Using the entries below, give the count of lines that hold "Choose". Say nothing besides the number.

______

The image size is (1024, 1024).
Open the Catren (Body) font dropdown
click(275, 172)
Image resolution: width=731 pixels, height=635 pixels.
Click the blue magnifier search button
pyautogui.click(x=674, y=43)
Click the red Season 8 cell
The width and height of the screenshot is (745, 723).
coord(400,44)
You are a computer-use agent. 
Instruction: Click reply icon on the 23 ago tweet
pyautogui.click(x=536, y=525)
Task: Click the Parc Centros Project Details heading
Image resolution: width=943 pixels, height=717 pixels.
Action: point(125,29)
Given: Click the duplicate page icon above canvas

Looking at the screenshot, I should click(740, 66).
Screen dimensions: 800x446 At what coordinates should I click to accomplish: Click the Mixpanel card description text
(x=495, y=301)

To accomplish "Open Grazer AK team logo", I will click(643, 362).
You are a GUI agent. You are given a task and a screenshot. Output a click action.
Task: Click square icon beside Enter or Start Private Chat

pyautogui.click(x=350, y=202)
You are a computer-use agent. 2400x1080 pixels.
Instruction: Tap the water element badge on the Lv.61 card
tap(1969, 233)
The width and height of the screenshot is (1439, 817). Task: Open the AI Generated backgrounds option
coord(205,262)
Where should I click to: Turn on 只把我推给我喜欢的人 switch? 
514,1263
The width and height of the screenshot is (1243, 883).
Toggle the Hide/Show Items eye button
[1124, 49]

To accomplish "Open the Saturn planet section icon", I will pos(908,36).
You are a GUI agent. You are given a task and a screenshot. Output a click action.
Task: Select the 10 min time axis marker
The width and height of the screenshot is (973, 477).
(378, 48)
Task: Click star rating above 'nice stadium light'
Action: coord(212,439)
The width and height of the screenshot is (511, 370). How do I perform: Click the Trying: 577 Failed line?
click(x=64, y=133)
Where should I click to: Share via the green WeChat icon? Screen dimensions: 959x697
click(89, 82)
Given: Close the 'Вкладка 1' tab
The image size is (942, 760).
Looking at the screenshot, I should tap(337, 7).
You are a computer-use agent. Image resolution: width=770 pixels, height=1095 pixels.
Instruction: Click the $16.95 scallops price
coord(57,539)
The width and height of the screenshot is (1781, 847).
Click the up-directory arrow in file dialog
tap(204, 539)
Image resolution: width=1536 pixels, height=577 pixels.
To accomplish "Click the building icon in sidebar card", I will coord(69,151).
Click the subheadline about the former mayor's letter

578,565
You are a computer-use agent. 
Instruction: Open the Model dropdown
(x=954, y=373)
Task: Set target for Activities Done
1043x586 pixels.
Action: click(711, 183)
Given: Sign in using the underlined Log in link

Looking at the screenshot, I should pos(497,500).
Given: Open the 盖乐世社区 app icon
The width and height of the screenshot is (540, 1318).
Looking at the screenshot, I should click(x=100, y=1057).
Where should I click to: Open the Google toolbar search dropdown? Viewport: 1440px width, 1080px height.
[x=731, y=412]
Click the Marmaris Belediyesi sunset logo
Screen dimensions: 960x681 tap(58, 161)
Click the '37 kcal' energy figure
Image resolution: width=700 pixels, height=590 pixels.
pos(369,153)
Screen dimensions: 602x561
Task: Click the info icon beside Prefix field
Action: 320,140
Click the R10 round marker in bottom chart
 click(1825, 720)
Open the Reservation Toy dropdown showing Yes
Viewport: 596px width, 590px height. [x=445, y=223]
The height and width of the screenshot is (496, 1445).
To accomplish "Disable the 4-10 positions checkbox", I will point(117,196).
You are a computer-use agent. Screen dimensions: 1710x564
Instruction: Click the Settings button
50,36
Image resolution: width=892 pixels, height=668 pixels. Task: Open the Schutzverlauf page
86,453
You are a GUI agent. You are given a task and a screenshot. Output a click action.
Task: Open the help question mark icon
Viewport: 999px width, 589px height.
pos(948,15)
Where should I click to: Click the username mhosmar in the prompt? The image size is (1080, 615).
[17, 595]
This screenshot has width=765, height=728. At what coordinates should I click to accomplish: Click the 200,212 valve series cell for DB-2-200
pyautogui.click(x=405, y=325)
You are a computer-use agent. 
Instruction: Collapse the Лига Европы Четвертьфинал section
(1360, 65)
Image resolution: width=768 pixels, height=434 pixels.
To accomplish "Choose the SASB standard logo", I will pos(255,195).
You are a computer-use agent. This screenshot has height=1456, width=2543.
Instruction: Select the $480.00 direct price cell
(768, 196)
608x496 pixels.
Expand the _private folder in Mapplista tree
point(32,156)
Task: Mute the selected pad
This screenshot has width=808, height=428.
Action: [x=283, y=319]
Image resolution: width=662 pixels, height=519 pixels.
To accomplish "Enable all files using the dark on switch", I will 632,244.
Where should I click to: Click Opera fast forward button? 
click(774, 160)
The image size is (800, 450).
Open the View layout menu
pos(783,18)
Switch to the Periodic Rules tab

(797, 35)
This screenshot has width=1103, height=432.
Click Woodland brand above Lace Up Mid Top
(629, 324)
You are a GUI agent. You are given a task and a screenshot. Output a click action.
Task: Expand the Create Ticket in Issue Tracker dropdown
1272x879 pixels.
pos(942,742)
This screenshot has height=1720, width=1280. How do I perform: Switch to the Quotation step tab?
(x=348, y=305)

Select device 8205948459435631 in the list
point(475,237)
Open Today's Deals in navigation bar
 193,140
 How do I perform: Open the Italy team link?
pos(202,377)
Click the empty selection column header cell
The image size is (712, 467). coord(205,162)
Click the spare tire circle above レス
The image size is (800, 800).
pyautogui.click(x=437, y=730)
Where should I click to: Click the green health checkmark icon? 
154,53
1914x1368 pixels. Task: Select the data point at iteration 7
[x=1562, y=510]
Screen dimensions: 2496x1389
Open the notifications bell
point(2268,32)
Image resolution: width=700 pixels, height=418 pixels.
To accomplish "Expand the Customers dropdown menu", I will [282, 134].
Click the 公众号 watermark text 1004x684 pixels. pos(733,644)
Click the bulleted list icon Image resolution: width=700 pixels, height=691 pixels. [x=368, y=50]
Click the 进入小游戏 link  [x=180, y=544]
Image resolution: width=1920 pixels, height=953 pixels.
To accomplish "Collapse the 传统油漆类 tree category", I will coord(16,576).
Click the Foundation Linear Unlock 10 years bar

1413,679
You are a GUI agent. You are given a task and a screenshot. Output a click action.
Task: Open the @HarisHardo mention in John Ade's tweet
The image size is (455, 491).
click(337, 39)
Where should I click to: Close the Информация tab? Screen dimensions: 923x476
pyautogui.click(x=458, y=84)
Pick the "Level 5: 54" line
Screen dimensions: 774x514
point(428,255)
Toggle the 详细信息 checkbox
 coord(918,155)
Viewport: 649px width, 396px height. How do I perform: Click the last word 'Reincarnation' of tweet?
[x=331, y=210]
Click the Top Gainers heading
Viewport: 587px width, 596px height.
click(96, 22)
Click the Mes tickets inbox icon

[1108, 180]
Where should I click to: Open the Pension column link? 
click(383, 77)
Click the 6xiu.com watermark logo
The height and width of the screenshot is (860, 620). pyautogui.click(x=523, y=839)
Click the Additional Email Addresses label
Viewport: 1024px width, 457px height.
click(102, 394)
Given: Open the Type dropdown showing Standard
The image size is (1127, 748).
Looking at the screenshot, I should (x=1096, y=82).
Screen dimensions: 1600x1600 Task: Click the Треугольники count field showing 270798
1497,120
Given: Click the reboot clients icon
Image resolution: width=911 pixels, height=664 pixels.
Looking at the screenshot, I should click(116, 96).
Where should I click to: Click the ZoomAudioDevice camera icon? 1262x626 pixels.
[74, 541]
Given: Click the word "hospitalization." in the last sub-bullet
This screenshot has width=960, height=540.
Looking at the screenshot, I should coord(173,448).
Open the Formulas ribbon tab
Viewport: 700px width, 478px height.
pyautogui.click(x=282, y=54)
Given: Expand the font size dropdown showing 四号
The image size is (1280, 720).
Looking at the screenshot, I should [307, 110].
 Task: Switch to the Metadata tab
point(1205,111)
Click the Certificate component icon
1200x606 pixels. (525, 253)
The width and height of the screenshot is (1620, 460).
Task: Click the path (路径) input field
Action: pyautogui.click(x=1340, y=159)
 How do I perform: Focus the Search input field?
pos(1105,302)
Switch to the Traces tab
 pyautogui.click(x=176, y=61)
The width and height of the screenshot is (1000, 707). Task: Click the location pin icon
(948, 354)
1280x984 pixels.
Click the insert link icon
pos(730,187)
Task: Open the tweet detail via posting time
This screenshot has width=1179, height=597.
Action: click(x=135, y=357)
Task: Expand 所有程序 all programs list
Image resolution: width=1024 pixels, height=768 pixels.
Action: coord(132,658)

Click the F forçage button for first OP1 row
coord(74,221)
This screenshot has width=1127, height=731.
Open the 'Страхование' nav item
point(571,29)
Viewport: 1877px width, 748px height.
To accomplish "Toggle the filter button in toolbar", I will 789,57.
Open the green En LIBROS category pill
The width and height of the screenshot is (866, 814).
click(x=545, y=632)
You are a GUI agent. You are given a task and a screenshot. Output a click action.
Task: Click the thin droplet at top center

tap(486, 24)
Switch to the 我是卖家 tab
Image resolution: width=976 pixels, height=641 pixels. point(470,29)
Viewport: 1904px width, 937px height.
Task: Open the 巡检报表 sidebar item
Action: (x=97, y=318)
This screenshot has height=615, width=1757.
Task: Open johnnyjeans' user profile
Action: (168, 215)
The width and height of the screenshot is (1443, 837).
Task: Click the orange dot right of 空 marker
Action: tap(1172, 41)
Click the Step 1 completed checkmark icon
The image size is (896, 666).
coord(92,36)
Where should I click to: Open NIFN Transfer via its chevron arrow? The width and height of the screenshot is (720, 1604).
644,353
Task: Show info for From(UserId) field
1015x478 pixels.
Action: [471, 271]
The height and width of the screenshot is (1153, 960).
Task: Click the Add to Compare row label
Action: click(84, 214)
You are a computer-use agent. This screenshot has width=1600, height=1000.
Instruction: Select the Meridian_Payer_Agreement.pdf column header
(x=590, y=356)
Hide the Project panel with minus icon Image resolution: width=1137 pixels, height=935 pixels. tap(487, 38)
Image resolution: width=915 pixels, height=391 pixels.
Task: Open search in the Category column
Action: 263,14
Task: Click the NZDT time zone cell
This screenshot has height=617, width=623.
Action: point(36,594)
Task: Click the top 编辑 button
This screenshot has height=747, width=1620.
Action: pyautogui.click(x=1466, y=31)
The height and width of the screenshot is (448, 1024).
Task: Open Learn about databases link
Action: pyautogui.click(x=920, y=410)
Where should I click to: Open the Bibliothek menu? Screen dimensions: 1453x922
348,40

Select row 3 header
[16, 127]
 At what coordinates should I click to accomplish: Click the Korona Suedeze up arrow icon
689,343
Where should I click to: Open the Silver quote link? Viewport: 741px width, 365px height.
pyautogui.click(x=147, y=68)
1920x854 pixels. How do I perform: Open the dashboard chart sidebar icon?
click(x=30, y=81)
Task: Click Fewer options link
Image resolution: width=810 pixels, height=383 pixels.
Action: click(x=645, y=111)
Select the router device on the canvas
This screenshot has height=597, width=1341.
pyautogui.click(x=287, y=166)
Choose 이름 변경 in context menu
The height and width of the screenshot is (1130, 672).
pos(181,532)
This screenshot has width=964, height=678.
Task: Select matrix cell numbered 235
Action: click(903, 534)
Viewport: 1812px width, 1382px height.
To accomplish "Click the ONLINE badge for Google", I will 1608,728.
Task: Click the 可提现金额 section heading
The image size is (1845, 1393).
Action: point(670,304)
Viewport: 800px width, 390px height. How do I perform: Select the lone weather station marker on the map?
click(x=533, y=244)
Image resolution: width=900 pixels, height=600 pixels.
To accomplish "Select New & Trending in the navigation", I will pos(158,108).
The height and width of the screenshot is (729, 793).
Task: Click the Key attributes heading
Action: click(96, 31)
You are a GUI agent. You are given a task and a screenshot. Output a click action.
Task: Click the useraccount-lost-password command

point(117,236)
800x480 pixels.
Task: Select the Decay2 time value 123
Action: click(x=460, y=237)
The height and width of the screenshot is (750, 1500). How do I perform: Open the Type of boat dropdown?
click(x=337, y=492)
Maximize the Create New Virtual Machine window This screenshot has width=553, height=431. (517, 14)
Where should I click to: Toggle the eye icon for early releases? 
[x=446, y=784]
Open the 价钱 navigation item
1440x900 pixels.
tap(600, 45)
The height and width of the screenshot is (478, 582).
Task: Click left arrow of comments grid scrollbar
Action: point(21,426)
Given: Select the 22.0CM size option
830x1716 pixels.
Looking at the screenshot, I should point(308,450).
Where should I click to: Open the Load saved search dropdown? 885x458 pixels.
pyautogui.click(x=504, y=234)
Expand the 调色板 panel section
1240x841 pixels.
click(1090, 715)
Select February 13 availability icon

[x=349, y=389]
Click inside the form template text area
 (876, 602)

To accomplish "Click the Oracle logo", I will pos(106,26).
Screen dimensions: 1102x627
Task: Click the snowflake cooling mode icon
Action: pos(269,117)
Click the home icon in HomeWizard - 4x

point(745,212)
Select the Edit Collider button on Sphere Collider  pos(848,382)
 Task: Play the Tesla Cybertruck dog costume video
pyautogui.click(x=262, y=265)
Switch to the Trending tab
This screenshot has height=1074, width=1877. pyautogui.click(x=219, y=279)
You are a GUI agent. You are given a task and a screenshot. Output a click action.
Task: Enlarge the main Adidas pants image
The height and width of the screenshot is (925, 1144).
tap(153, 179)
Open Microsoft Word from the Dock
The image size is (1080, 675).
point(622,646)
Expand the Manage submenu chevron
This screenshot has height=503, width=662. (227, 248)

______

Answer for the task =>
2